Il y a trois ans, la France était "Charlie". Dans la foulée de l’attentat commis par les frères Kouachi, le 7 janvier 2015, contre la rédaction de Charlie Hebdo, une manifestation monstre pour la défense de la liberté d’expression était organisée le 11 janvier. Le "numéro des survivants", le 14 janvier, avec en couverture le prophète Mohamed tenant une pancarte indiquant "Tout est pardonné", se vendait à plus de 7 millions d’exemplaires. Et le nombre d'abonnements était multiplié par 17 en l'espace d'une semaine. Aujourd'hui, que reste-t-il de cette mobilisation ?

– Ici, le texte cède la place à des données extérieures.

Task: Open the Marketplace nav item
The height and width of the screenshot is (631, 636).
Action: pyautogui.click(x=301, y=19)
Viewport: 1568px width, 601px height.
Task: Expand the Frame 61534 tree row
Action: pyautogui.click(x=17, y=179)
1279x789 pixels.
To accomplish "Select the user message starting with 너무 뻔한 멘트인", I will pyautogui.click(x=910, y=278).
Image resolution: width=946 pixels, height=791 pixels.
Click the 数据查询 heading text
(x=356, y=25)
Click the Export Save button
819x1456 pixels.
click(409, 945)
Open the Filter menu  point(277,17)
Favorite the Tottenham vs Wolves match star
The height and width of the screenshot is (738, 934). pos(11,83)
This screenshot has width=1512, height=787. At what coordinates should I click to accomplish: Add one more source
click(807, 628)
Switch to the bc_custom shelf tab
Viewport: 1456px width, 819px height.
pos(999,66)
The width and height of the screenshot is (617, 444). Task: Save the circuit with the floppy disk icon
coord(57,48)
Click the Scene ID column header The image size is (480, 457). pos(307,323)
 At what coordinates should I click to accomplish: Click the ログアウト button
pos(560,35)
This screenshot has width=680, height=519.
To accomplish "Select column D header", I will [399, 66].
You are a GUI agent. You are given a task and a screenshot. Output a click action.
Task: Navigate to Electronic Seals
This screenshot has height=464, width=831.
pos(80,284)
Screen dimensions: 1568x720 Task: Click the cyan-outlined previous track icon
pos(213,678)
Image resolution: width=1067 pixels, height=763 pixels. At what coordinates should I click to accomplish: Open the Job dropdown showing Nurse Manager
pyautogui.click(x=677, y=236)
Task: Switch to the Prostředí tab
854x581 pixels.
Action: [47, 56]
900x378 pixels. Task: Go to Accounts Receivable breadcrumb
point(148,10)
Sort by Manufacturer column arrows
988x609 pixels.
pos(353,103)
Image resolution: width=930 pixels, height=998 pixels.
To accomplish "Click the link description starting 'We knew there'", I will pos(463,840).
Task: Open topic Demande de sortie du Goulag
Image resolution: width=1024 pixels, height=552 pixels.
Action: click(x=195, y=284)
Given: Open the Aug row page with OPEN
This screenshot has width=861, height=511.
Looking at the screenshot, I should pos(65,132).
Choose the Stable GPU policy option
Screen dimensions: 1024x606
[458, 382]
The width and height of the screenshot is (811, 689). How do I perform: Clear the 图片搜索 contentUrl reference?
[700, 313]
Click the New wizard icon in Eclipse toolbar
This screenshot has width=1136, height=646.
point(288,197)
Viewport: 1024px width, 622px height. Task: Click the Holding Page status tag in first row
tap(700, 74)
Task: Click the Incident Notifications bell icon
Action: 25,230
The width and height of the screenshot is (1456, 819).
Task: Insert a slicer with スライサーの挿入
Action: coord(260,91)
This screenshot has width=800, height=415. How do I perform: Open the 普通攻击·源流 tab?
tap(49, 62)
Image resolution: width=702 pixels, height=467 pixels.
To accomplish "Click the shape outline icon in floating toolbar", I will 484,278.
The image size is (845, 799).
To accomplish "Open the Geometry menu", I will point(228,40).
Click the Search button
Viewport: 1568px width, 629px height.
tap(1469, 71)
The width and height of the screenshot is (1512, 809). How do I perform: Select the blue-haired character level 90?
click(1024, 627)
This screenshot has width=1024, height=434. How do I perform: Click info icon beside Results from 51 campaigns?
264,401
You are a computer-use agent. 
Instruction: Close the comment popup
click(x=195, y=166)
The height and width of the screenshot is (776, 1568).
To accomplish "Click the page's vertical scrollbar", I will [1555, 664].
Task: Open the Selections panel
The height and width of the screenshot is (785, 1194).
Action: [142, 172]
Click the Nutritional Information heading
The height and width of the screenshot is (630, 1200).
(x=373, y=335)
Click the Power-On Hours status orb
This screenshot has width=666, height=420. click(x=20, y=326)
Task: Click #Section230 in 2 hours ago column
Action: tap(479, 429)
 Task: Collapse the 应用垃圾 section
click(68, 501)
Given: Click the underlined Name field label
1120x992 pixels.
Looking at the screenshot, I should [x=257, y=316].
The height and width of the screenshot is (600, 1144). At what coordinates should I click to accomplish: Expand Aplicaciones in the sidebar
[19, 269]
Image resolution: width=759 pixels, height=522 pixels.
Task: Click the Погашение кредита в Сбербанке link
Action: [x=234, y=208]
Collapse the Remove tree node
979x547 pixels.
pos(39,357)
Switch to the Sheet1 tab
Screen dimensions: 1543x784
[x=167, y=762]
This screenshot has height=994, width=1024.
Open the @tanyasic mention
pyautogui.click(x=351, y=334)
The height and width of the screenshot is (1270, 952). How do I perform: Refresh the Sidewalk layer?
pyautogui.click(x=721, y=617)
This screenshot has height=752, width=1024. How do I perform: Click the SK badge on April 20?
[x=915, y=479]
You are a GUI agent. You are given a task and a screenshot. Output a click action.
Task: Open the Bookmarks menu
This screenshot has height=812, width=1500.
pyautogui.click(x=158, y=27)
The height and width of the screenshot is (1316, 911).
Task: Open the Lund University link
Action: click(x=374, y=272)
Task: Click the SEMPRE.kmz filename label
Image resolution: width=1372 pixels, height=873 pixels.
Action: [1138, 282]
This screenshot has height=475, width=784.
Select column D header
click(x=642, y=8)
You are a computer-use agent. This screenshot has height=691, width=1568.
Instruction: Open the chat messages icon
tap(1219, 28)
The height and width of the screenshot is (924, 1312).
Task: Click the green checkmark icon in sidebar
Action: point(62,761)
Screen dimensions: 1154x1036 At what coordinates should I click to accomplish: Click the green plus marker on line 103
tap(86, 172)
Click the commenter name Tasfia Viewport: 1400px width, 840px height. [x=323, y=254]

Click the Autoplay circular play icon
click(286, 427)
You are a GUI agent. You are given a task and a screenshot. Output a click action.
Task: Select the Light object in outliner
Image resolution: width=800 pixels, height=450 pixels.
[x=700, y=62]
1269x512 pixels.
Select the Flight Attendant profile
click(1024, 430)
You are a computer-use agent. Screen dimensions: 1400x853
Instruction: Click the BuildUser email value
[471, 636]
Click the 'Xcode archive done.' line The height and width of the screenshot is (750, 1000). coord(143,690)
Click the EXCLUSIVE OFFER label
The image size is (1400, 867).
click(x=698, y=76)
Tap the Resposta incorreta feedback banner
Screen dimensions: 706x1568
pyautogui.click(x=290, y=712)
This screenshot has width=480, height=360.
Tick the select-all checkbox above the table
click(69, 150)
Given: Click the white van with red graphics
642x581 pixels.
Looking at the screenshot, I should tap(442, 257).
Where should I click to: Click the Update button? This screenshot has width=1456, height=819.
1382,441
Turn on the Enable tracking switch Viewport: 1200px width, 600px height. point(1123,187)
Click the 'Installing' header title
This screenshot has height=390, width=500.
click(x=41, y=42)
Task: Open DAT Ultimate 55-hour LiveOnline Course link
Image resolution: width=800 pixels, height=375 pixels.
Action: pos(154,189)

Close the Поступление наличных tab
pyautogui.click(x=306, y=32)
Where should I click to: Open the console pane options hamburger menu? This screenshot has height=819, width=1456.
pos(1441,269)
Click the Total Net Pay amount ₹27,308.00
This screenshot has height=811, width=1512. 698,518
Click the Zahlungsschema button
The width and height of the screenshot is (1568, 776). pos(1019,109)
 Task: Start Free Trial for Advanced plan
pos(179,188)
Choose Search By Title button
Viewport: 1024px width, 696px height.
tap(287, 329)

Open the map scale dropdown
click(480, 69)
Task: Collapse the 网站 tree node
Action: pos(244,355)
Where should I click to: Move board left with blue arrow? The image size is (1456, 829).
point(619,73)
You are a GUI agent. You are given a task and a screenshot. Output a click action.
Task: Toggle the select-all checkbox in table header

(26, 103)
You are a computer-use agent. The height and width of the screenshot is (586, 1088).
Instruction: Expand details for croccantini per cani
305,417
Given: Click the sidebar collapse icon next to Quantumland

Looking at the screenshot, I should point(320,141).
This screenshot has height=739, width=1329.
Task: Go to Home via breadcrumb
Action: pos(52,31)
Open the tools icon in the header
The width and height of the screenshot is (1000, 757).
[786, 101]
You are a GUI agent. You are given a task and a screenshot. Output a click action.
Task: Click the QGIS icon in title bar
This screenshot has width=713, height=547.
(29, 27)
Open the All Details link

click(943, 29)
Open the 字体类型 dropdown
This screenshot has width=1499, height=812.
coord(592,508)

Un quotidien sous haute sécurité. "Trois ans dans une boîte de conserve". Ces mots, écrits en lettre rouges en tête du numéro spécial de Charlie Hebdo, résument à eux seuls un quotidien 'bunkérisé', sous haute sécurité. Trois millions d'euros ont été dépensés pour aménager de nouveaux locaux tenus dans un lieu secret. Un numéro sur deux vendu finance la sécurité. Chaque journaliste est également escorté tous les jours, car beaucoup reçoivent encore des lettres de menaces.
La Une du dernier numéro de "Charlie Hebdo"
Une sécurité nécessaire, mais qui "pose question". Ces mesures de sécurité sont nécessaires, mais difficiles à vivre pour les membres de l'équipe. "Le fait d'arriver dans une rédaction blindée vous rappelle que c'est là pour une bonne raison. La sécurité est évidemment optimale. C'est une condition indispensable pour que les membres de la rédaction de Charlie Hebdo, aussi bien ceux qui étaient là le 7 janvier que ceux qui sont arrivés après, puissent venir sereinement faire leur travail", juge Gérard Biard, rédacteur en chef de l'hebdomadaire satirique. "Après, cela pose un certain nombre de questions. Est-ce qu'il est normal qu'un journal, en 2018, en France, dans une démocratie en paix, pour continuer de paraître, soit obligé de vivre derrière des portes blindées, avec des gens pour assurer sa sécurité ? Je pense que ce n'est pas normal", estime-t-il au micro d'Europe 1.
Une peur constante. Trois après, le deuil reste "difficile, impossible", pour Patrik Pelloux, urgentiste, l'un des premiers arrivés sur place après l'attentat. Il a depuis quitté l'équipe du journal, mais il en reste très proche. "Je suis toujours très attentif à ce qui se passe à Charlie. Je soutiens cette liberté et cet humour", affirme-t-il au micro d'Europe 1. "Vous vivez tous les jours avec ce poids, en y réfléchissant, en essayant de pétrir la douleur qui vous étreint, de manière à pouvoir survivre", confie-t-il. Charlie Hebdo est toujours profondément marqué par la peur des attentats. La plupart des collaborateurs consultent des psychologues ou des psychiatres. Ils continuent d'écrire pour exorciser, dans un journal satirique qui a perdu deux tiers de ces lecteurs depuis janvier 2015. L'hebdomadaire ne compte aujourd'hui que 50.000 abonnés, et s'écoule à 100.000 exemplaires environ, soit quatre fois moins que dans les mois qui ont suivi les attentats.